I must agree with Ryan [in the comments]. The arrogance and condescension in this article is disgraceful. Articles such as What is a Donor To Do? [pdf] have a much more respectful approach to addressing the evolution of donors from checkbook philanthropy to transformational giving. Furthermore, playing a blame game with the subtitle, as if it is ills that business and government have failed to address should be solved by philanthropy (when they weren’t solved by business or government). The last thing we need to do is blame the generous souls who go beyond their peers with their compassion by offering their resources. If anything we should point the finger at the business sector for externalizing costs at the expense of their workers, their consumers, and the communities they touch with usual flagrant disregard for the systems in which they operate. Granted personhood and yet acting all too often with little compassion, respect, or even citizenship, the business sector as a whole could take a few lessons from Mr. Kramer, if we adjust a bit of the language. But finger pointing is not going to move us into the world we want.

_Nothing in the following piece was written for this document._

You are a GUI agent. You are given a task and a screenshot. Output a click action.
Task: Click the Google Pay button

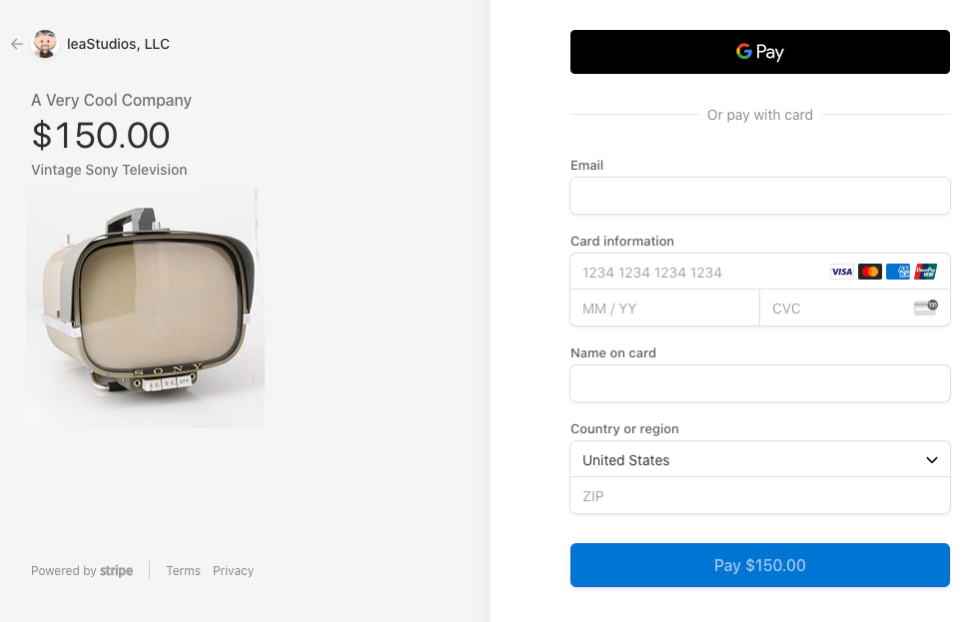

I suggest a good read and then digestion of Claire Gaudiani’s book, Greater Good: How Philanthropy the American Economy and Can Save Capitalism (

I am an advocate of social entrepreneurship and a fan of blended models of business and social benefit. I believe it is more that these address gaps in our tool belt. I agree that we need to collaborate more, and innovate ever more effective ways of addressing the issues we face – individually and collectively. I have doubts that nonprofits are eager for donors to take leadership role in guiding their programs as a learning ground for trying new tactics. Wise philanthropists know how to honor the wisdom and resources of a nonprofit while leveraging the impact of their own dollars.

Finally, I have to question the issue of audience this article addresses, for if it hopes to lure in donors and potential donors into an evolved model of philanthropy, it might be best not to insult the form of philanthropy they have been practicing. If however, it seeks an audience of non-philanthropic individuals driven by the business-approach can solve the world mentality…well then, write on. (although business collaboration networks in competitive markets….mmm…yeah, where are those?)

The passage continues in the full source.